- Challenge: Could you reproduce all of the following lines word for word?

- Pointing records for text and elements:
··········
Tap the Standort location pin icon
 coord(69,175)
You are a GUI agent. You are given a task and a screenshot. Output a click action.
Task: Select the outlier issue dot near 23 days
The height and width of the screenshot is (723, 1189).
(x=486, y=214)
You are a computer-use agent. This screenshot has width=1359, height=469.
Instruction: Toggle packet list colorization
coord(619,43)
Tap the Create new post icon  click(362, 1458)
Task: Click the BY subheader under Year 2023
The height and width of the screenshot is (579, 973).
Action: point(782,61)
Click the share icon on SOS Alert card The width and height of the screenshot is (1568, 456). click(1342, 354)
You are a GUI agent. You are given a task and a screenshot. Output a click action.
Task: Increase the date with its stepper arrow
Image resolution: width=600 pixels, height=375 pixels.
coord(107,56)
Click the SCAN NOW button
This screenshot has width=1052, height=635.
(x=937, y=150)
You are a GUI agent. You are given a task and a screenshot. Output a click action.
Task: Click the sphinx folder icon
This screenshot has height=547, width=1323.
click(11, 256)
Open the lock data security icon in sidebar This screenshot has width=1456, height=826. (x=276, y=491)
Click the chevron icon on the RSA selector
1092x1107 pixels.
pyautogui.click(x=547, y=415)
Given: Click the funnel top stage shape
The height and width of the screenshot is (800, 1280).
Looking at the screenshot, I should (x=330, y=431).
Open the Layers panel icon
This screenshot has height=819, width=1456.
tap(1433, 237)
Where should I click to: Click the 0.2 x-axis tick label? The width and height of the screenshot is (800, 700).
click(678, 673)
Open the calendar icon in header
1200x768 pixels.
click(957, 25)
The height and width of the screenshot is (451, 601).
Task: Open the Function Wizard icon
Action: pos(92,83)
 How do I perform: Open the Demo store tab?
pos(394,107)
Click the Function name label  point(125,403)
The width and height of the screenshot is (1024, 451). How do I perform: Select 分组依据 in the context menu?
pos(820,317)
··········
- Problem solution:
Tap the Standort location pin icon
 coord(69,175)
You are a GUI agent. You are given a task and a screenshot. Output a click action.
Task: Select the outlier issue dot near 23 days
The height and width of the screenshot is (723, 1189).
(x=486, y=214)
You are a computer-use agent. This screenshot has width=1359, height=469.
Instruction: Toggle packet list colorization
coord(619,43)
Tap the Create new post icon  click(362, 1458)
Task: Click the BY subheader under Year 2023
The height and width of the screenshot is (579, 973).
Action: point(782,61)
Click the share icon on SOS Alert card The width and height of the screenshot is (1568, 456). click(1342, 354)
You are a GUI agent. You are given a task and a screenshot. Output a click action.
Task: Increase the date with its stepper arrow
Image resolution: width=600 pixels, height=375 pixels.
coord(107,56)
Click the SCAN NOW button
This screenshot has width=1052, height=635.
(x=937, y=150)
You are a GUI agent. You are given a task and a screenshot. Output a click action.
Task: Click the sphinx folder icon
This screenshot has height=547, width=1323.
click(11, 256)
Open the lock data security icon in sidebar This screenshot has width=1456, height=826. (x=276, y=491)
Click the chevron icon on the RSA selector
1092x1107 pixels.
pyautogui.click(x=547, y=415)
Given: Click the funnel top stage shape
The height and width of the screenshot is (800, 1280).
Looking at the screenshot, I should (x=330, y=431).
Open the Layers panel icon
This screenshot has height=819, width=1456.
tap(1433, 237)
Where should I click to: Click the 0.2 x-axis tick label? The width and height of the screenshot is (800, 700).
click(678, 673)
Open the calendar icon in header
1200x768 pixels.
click(957, 25)
The height and width of the screenshot is (451, 601).
Task: Open the Function Wizard icon
Action: pos(92,83)
 How do I perform: Open the Demo store tab?
pos(394,107)
Click the Function name label  point(125,403)
The width and height of the screenshot is (1024, 451). How do I perform: Select 分组依据 in the context menu?
pos(820,317)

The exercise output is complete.